Even small dollar amounts will grow to 5-, 6- or 7-figure sums with decades of compound interest. Math genius Albert Einstein was so impressed with this concept that he called compounding the “8th wonder of the world.”
A savings account for emergencies and a tax-deferred Thrift Savings Plan (TSP) retirement account are two great places to save. Service members who save $4,000 annually (about $77 week) at a 7% average annual return will have almost $850,000 in 40 years according to the Bankrate Compound Interest Calculator.
When an employer matches young adults’ savings, they can easily become millionaires! With the new Blended Retirement System (BRS) that went into effect in 2018, service members may receive up to 4% in matching contributions, on top of a 1% automatic contribution, until they reach 26 years of service.Below are six action steps for service members to take to build a base of savings:
- Save a Dollar a Day- Put a dollar a day, plus pocket change, into a can or jar. At the end of each month, they’ll be about $50 to deposit into a savings account. Financial planners advise saving 3 to 6 months expenses for emergencies but any amount of savings is better than none. As services members’ pay increases, they might save $3, or even $5, a day, plus loose change (about $120 and $180 monthly).
- Live Below Your Means– Track expenses for a month or two to identify spending leaks and to “find” money to save. David Bach, author of The Automatic Millionaire, calls these expenses the “Latte Factor™” because many people spend $5 (or more) a day on fancy coffees, fast food, and similar “impulse” items. This calculator can help users identify their personal “lattes” so they can save this money instead.
- Make Savings Automatic– Automate savings because people are less tempted to spend money if they don’t see it. Automated strategies include: transferring a set amount from a checking to a savings account, making payroll deposits to a credit union, and transferring a set amount directly each month from a bank account to a mutual fund or stock dividend reinvestment plan (DRIP).
- Complete a Savings Challenge– Aim to finish savings challenges, like the 30-Day $100 Savings Challenge, 15-Week Savings Challenge, 52-Week Money Challenge, and 50-week $2,500 Savings Challenge. Challenges provide a savings goal, a designated time frame, and suggested daily or weekly savings deposits. PFM personnel might consider adding wrap-around briefings and prizes to actively encourage participation.
- Contribute to Tax-Deferred Retirement Plans– Contribute as much as possible to the Thrift Savings Plan (TSP) and/or open an Individual Retirement Account (IRA).

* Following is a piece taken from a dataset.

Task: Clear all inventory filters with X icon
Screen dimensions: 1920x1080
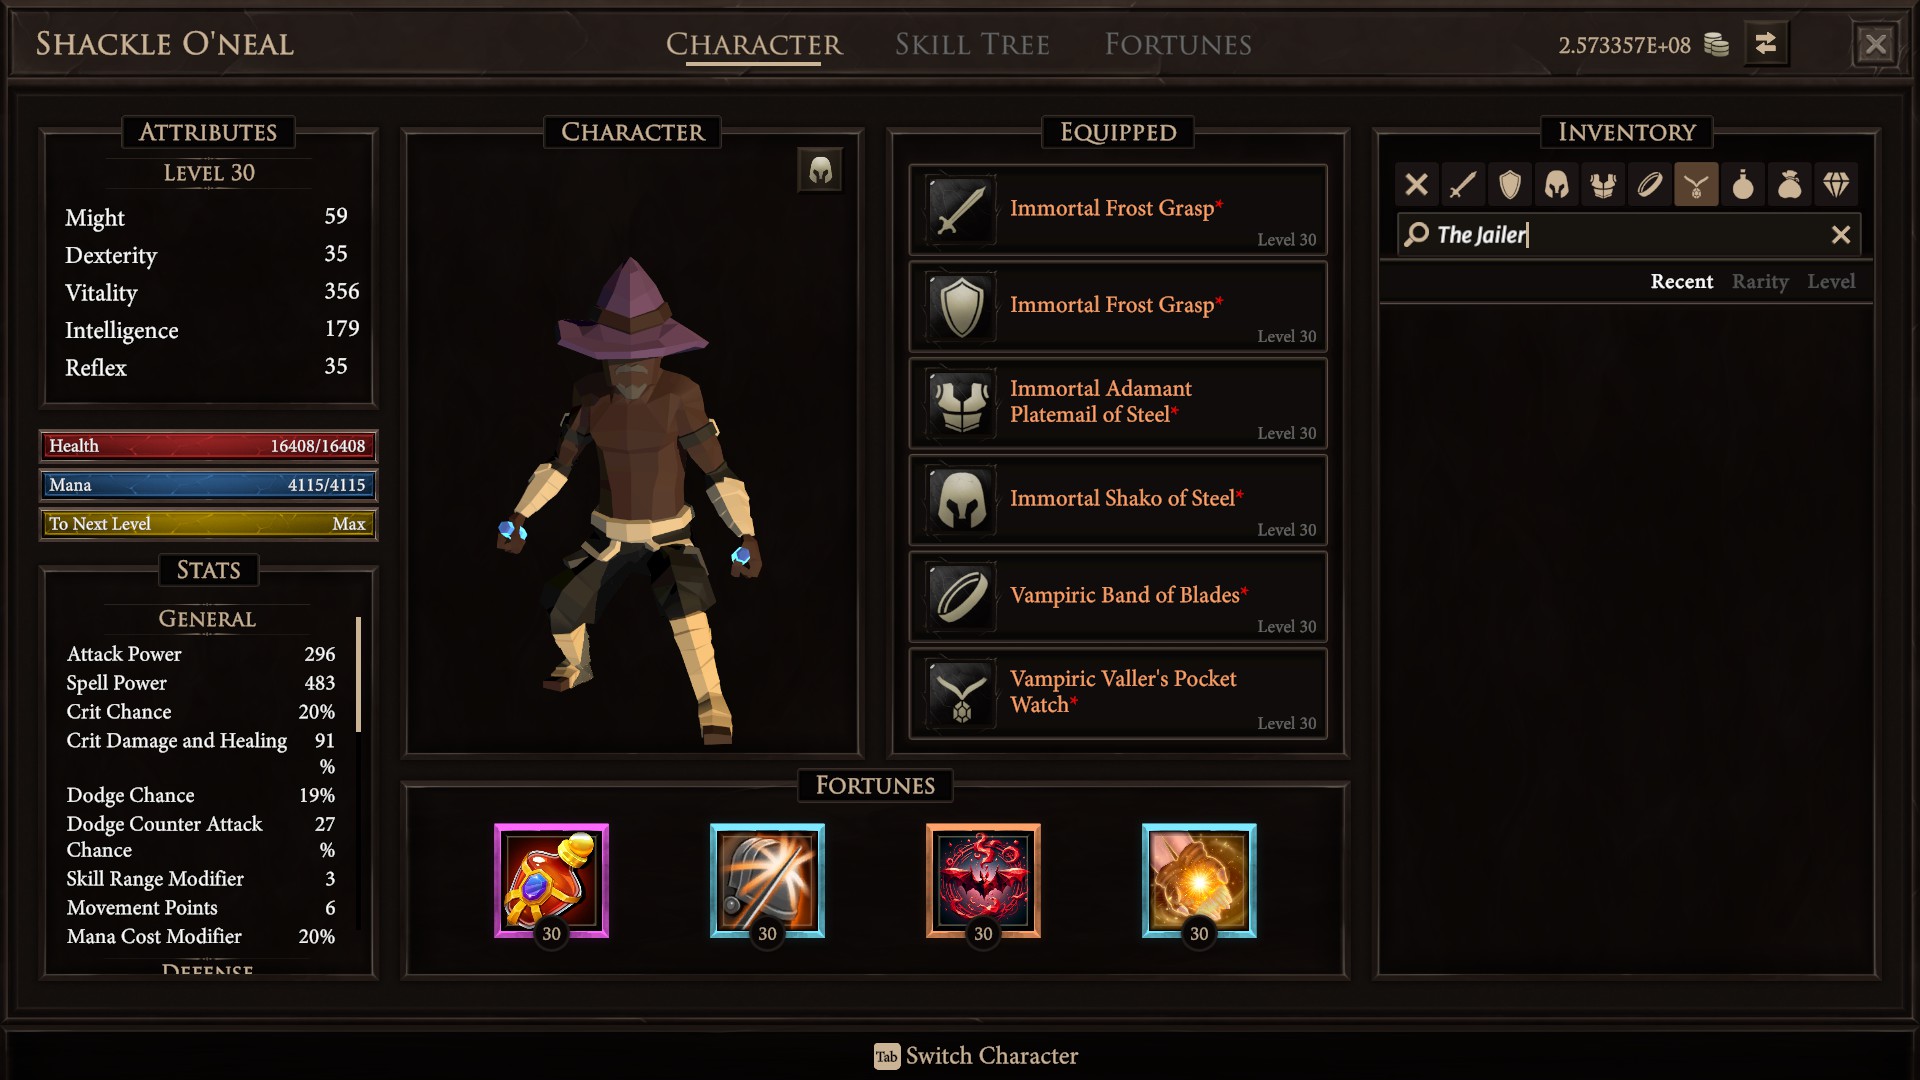Action: [x=1416, y=185]
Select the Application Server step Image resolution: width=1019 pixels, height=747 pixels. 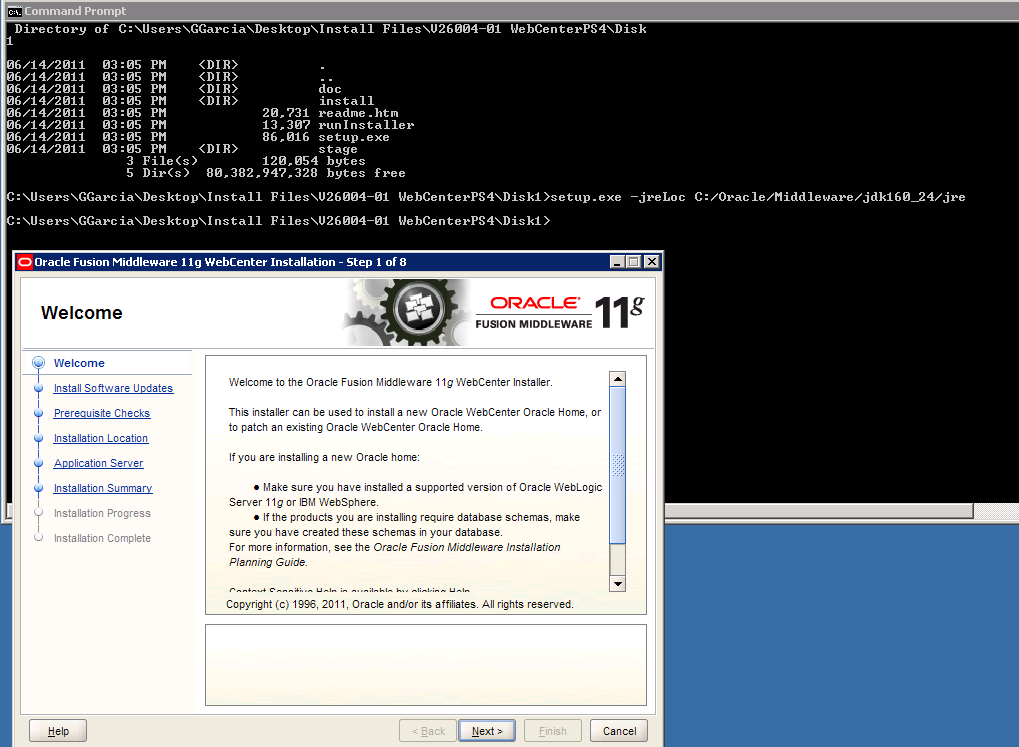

The earlier people start saving for retirement, the more time their money has to grow, even if it is a small sum. TSP and tax-deductible traditional IRA deposits and earnings are taxed upon withdrawal. Roth IRAs have no up-front tax deduction but earnings are tax-free after age 59 ½ for accounts open at least 5 years.
- Earn “Free Money”- Try to save at least the maximum amount of money that can be matched. This is “free money” that should not be passed up. Dollar for dollar matched savings is like getting a 100% return on an investment. When pay increases, raise the TSP contribution, which can raise matched savings. TSP savings plans in the BRS offer four benefits: employer matching, a federal income tax write-off, ongoing tax-deferral, and automatic deposits via payroll deduction.